VPNs – What, why and how much

Having posted purely about gaming related content for the past few days, I thought I’d mix things up and bring something to the table for the techies. More specifically I wanted to talk about VPNs, better known as Virtual Private Networks.

I’ve tested a few VPNs recently, from those that are free (or claim to be) and those who charge monthly, quarterly and yearly subscriptions. In the end, I chose to go with NordVPN but before I explain why I’ll answer some questions that I’m sure many of you have. And what better place to start than with…

What is a VPN?

A VPN or Virtual Private Network can be used in two ways; firstly, businesses use them to create a network to link their computers together, even when their datacentres are located remotely from one another. The second use for a VPN is to increase your security, as not only are these virtual networks more secure than untrusted public ones, they also encrypt your data to stop people from seeing things like what porn it is you’re browsing on the web.

There is a cost of doing this though, and not just in terms of money. By signing up to a VPN, they will actually take some of your broadband speed and use it for their own services. So where you may be subscribing to 300mb broadband, a VPN could theoretically cap you off at 50mb. It’s still enough to fulfil most peoples needs, but something you should be wary of if you do think about getting one.

Why bother getting one?

Good question. Until recently, they haven’t been too popular outside of the business world, but the number of private users who are purchasing VPNs is on the increase and there are a number of reasons why.

  1. A VPN can manipulate your IP address, so despite living in the UK, to those who know how to track your IP, it could show you as being in Belgium, Finland or the United States. This means you can get around geographical enforcement on services like Netflix which offer different films and TV Shows in one region compared to another. It also works the opposite way where if you’re travelling the world, you can make your connection think you’re from the UK so you won’t miss out on the latest episodes of Casualty or Holby City.
  2. Whilst it is a type of filesharing many detest due to those who use it to break copyright infringement, P2P is hugely popular, but it’s not entirely safe and your actions can be traced. A VPN allows users to download and upload content anonymously and to avoid the authorities.
  3. Ever noticed that something you searched on Bing or Google has started popping up in adverts on Facebook and on random websites you visit?
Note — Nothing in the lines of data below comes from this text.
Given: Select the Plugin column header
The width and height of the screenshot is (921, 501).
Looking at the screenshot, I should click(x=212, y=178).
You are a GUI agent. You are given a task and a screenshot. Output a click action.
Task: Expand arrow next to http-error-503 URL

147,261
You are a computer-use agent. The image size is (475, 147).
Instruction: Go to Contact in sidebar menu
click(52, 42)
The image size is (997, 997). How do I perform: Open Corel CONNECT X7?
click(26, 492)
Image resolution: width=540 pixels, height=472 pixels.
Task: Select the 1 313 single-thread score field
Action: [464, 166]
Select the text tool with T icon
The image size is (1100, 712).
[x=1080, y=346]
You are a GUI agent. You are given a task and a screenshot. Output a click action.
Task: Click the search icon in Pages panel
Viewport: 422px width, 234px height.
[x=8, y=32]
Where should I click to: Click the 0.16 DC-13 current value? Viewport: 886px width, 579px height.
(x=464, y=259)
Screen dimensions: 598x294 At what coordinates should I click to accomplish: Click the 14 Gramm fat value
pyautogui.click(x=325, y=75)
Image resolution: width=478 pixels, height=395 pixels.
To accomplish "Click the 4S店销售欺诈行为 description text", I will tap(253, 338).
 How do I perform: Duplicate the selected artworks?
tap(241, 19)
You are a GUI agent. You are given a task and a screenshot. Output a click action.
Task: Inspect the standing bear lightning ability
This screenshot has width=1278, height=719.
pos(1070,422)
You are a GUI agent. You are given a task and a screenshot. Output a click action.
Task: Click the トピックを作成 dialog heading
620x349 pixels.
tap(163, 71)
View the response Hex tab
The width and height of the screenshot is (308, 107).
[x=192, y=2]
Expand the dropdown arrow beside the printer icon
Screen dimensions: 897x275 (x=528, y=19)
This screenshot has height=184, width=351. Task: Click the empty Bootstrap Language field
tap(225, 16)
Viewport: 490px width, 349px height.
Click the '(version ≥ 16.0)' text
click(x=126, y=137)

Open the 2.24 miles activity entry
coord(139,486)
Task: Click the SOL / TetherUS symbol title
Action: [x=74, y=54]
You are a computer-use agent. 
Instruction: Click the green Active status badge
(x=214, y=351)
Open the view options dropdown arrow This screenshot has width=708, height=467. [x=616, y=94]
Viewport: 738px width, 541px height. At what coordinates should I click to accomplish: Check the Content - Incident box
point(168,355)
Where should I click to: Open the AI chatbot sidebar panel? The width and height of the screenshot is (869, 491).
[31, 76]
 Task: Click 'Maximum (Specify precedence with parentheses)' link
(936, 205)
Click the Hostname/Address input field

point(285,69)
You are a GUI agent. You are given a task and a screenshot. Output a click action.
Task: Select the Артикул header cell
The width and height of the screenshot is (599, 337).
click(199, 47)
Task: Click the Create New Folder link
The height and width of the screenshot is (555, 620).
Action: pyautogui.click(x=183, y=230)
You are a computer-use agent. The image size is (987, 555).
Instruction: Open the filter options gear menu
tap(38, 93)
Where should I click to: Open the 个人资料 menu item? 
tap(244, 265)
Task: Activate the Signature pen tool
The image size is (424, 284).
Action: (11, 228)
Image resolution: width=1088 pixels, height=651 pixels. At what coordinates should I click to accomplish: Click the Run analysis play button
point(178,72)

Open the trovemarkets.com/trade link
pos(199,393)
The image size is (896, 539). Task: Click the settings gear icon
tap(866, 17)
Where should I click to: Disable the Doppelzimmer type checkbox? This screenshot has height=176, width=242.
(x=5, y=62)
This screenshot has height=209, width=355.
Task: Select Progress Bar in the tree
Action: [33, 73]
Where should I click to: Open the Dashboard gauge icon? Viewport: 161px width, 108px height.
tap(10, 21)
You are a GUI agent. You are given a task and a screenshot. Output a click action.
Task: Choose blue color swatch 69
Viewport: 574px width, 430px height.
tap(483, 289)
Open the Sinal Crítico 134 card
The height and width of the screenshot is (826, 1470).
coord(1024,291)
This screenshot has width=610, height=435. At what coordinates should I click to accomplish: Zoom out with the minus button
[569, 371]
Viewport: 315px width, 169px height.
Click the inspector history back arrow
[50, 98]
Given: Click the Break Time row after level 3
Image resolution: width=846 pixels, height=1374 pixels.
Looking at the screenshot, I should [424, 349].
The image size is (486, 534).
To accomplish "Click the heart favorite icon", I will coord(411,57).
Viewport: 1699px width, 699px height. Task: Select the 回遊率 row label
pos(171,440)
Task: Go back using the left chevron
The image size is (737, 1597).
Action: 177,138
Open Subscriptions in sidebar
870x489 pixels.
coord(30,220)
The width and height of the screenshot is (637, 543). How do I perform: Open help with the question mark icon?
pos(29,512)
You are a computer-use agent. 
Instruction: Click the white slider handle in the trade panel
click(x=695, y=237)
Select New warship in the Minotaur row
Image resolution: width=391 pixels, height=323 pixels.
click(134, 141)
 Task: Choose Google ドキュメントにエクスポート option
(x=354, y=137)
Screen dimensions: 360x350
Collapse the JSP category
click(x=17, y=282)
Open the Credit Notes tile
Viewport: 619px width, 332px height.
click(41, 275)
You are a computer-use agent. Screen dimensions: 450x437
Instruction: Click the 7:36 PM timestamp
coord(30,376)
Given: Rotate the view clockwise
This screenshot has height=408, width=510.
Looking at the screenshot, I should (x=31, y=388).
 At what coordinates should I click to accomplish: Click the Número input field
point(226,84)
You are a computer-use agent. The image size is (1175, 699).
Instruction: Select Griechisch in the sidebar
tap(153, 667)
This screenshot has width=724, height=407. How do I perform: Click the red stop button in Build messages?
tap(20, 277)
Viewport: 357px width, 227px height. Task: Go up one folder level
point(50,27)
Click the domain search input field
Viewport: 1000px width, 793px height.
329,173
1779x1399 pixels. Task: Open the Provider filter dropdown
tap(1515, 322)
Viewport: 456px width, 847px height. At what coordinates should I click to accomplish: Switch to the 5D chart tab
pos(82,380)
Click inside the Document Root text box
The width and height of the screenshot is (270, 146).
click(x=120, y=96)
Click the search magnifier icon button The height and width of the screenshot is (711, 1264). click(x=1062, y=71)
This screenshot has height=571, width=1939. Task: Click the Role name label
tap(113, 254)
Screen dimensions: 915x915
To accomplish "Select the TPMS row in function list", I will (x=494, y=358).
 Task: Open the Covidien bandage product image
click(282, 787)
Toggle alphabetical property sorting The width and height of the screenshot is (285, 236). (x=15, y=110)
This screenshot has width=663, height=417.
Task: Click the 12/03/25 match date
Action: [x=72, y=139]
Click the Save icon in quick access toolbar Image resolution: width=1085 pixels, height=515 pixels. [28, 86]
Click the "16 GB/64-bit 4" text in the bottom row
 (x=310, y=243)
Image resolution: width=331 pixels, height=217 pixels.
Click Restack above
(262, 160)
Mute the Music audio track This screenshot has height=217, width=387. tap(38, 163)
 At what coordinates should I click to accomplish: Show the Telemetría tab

It’s because big brother is always watching you. Get yourself the protection of a VPN though and it will allow you to use search engines without your history being tracked.
  4. If you’re very paranoid, or just prefer your privacy and don’t like a lot of these internet safety laws that are being brought in, then a VPN will stop prying eyes from viewing what you’re doing over your internet connection. Just make sure you lock the bedroom door so the other half doesn’t walk in on you shopping for their birthday presents.

How much is it going to cost?

As with most things in life, you tend to get what you pay for with VPNs. There is a range of services available, from those that offer a free service, to those who charge the earth to keep you feeling safe.

The problem is, with free services you often see bigger drops in internet speed, limits on the amount of data you can encrypt, fewer servers available and a few will actually use your data and sell it on to third parties. That’s not to say free ones are all bad, it depends on what you use them for. For years I’ve had a VPN extension called Hola on my Chrome browser, and for the odd little of web surfing here and there, it was more than useful.

When it comes to paid services though, there is a lot that you can look out for. Things like double VPN, which manipulates your IP address twice to offer double the encryption, and services that prevent intrusive ads from popping up on your screen without the need to buy an antivirus with adblocker (which never works anyway). These services can usually be found from around £10 per month, but if you buy longer subscriptions the prices do tend to drop and you can always find discounts around too, allowing you to pick them up for less than £50 per year.

Why I chose NordVPN

I had tried many different services; Vypr VPNCyberGhost and Pure VPN just to name a few. Most of them worked fine, and you’ll normally be able to get a free trial to test them out for yourselves. But for my needs, they just didn’t quite cut the mustard.

When it came to speed drops, I was constantly getting buffering on streams and I went from having a 50mb connection to sometimes less than 10mb. I would jump from different servers but rarely found little improvement. I also found that some restricted the number of devices you could connect, which although Nord does too, it allows a decent number of connections and for you to use it in multiple properties at the same time, so you can theoretically share a subscription with friends.

That wasn’t the only reason I went with Nord though, the offers they had on compared to most were spectacular, with their best value offer working out at just over £2 per month for their three-year subscription, which is a massive saving in the long run. Oh, and as for speed drops, I lost just 10% dropping from 50mb to just over 45mb.


Hopefully, having read this you’ll have a little better understanding about VPNs, and maybe will even think about beefing your own security up with one. Just be sure to shop around if you do, because what may be good for me, may not suit someone else.